First edition of Acton’s third book, with twenty-four pages of publisher’s advertisements in the rear, and advertisements printed on the front and rear pastedowns. Bitting; Gastronomic Bibliography, p. 3. Cagle; A Matter of Taste, p. 537. Quayle; Old Cooks Books, p. 174. This book is a veritable history of bread and bread-making, with emphasis on educating consumers and extolling the virtues of home baked loaves.
In two parts; Part I has six chapters, and Part II has four sections, in which Acton provides readers with an extended analysis about bread: its necessity and nutritional value; the consequences of its adulteration; the results of baking bread dough in different ovens; homemade versus factory made bread; varieties of bread; and bread recipes.
She explains in her Preface:
Bread is a first necessity of life to the great mass of English people; being in part the food of all – the chief food of many – and almost the sole food of many more. Everything, therefore, which relates to its consumption or economy is of real importance to us…and complete acquaintance with its details would be considered absolutely indispensable in the practical domestic education of all classes to whom it is likely ever to prove useful. (p. iii)
She hoped that her book would inspire consumers to be proactive in making or procuring “really good bread” (p. vi), and would illustrate the simplicity of the process.
Acton’s book is considered a landmark English cookbook, as much for her political motives in writing it as for its form and style.
Part of her motivation for writing was to educate the lower classes in how to make good bread properly in their own homes, which often were not equipped with modern ovens, and the economic awareness she has about the necessity to “reform the bread trade” (p. 4). She explains, “such true practical education must be given to the female children, and to the women of the working orders, and such domestic appliances furnished to their dwellings, as shall suffice for the purpose” (p. 4). She also wanted to alert the public to the nature of adulterated commercial breads which used alum and other unhealthful ingredients.
In a clear and engaging style, she writes the recipe instructions in paragraph form first, which she follows with a list of ingredients, their amounts, the approximate cooking time, and tips for inexperienced cooks. This became a standard method in recipe writing, though the list of ingredients is now commonly printed ahead of the instructions.

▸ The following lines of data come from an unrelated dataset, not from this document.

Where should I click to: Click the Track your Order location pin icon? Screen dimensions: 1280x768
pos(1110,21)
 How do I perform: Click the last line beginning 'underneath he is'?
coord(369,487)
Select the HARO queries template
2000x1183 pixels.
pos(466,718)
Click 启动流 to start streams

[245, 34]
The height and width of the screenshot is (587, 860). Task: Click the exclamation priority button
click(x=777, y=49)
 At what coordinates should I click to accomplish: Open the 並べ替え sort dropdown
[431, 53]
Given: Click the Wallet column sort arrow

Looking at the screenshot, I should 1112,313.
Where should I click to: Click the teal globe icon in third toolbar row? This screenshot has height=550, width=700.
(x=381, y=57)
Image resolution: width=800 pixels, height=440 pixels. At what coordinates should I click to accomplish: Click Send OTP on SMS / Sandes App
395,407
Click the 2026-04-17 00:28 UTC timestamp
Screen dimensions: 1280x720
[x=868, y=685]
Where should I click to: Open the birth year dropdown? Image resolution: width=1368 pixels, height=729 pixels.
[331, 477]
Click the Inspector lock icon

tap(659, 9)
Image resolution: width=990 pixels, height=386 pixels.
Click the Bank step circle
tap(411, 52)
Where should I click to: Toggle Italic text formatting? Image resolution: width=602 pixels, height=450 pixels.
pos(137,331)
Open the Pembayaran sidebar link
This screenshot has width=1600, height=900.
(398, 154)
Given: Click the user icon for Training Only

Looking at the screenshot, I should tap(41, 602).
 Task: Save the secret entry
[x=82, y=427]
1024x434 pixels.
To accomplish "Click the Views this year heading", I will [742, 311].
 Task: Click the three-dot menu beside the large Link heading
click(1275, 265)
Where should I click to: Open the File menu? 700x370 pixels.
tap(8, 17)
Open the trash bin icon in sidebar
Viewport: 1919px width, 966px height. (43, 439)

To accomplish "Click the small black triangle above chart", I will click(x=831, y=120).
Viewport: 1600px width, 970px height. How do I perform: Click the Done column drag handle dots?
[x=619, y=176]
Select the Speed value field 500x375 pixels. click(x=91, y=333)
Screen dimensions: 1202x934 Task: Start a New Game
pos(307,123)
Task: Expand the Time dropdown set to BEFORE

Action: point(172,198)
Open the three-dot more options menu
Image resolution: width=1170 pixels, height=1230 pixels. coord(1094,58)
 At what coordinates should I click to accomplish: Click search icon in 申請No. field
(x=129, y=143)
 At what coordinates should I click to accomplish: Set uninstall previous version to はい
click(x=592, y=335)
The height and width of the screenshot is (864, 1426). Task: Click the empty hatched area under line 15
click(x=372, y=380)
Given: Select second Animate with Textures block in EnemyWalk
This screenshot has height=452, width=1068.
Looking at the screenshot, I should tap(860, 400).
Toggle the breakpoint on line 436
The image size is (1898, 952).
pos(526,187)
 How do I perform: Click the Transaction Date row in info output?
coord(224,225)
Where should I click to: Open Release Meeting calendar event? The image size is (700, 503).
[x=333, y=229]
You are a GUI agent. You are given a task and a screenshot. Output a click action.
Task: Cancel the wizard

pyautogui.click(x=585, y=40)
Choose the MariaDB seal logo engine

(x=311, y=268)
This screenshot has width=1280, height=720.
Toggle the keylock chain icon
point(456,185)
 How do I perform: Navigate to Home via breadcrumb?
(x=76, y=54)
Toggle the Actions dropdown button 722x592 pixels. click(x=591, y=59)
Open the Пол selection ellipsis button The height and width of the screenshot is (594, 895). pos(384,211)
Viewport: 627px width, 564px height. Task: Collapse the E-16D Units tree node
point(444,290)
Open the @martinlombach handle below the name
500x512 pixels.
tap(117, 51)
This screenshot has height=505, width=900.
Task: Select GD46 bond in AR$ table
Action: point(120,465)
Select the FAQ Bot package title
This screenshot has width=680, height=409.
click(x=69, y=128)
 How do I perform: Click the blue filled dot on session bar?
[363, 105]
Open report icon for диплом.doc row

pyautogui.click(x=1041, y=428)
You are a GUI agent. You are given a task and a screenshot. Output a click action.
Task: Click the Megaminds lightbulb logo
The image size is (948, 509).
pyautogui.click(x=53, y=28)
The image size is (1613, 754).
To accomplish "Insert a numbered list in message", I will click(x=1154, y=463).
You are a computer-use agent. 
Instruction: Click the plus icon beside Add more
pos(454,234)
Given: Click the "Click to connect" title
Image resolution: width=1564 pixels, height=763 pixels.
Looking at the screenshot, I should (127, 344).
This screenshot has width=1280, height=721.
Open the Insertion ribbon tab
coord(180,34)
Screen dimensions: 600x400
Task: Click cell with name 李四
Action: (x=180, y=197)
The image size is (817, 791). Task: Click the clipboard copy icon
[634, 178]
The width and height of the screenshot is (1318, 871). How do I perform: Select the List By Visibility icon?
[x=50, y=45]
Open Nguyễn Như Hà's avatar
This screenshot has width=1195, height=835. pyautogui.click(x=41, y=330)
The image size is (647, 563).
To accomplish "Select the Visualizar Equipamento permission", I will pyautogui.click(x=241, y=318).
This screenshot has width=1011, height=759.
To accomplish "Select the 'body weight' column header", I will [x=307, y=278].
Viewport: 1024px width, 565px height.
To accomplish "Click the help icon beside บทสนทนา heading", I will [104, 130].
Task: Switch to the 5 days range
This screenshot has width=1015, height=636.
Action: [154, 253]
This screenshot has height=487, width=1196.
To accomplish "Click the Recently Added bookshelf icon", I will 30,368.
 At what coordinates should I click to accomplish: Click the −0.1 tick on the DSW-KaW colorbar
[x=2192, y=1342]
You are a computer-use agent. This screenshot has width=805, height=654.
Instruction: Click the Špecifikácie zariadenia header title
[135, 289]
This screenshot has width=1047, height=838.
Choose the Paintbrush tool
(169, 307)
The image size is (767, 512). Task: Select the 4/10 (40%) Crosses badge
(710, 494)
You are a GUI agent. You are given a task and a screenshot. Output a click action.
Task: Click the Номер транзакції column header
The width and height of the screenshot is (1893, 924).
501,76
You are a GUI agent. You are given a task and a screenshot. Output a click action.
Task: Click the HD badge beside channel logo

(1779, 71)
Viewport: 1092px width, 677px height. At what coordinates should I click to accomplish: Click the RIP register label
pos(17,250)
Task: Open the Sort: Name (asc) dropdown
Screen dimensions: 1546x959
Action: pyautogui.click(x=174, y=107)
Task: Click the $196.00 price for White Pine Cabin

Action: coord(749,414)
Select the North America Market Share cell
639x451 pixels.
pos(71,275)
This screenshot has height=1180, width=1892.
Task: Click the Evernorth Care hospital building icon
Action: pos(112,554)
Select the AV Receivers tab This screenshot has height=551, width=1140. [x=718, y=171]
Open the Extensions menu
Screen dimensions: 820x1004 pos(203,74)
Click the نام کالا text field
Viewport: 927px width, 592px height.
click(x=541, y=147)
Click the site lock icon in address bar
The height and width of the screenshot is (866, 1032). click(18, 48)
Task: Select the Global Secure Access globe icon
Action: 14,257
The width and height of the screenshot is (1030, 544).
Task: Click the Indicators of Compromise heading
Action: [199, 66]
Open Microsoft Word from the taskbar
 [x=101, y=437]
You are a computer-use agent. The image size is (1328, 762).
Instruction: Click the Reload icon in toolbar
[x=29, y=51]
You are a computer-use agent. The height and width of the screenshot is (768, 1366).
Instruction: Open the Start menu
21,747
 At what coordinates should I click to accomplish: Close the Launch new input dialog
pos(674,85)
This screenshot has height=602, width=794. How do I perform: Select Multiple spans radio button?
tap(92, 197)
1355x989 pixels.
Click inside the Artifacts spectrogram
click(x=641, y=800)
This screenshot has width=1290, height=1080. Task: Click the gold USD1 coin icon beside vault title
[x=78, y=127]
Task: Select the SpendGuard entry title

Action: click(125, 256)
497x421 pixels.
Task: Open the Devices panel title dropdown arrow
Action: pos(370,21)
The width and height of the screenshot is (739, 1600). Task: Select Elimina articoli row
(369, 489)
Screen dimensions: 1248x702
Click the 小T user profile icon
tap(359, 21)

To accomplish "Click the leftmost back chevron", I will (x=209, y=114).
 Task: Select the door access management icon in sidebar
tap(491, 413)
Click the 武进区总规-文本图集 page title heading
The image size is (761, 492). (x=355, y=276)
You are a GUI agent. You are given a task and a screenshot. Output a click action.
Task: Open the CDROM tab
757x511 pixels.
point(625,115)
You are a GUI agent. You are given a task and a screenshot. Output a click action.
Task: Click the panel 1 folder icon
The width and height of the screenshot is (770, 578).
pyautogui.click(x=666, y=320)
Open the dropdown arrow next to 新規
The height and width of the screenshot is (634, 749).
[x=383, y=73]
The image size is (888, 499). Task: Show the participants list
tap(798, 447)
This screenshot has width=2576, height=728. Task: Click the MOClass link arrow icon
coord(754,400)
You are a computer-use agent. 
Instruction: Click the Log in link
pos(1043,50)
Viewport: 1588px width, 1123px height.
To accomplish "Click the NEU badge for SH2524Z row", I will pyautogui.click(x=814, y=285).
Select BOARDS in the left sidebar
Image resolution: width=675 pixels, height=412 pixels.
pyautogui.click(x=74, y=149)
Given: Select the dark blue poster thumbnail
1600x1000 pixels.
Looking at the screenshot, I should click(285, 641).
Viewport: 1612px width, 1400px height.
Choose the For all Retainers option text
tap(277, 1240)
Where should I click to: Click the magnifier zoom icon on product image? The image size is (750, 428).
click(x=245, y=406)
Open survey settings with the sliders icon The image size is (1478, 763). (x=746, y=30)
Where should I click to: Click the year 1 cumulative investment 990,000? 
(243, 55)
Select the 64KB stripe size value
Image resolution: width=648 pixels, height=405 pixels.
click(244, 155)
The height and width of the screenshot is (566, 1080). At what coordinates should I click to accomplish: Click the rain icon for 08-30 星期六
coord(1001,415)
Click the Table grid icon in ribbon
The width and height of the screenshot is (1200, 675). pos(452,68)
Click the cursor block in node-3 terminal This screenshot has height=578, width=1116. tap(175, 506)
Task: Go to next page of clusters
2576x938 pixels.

A good example of this style is illustrated in Acton’s recipe for Ginger Loaf, or Rolls.
Mix intimately two ounces of good powdered ginger, – called in the shops prepared ginger, – and a little salt, with two pounds of flour, and make it into a firm but perfectly light dough with German or brewer’s yeast, in the usual manner. Bake it either in one loaf, or divide it into six or eight small ones.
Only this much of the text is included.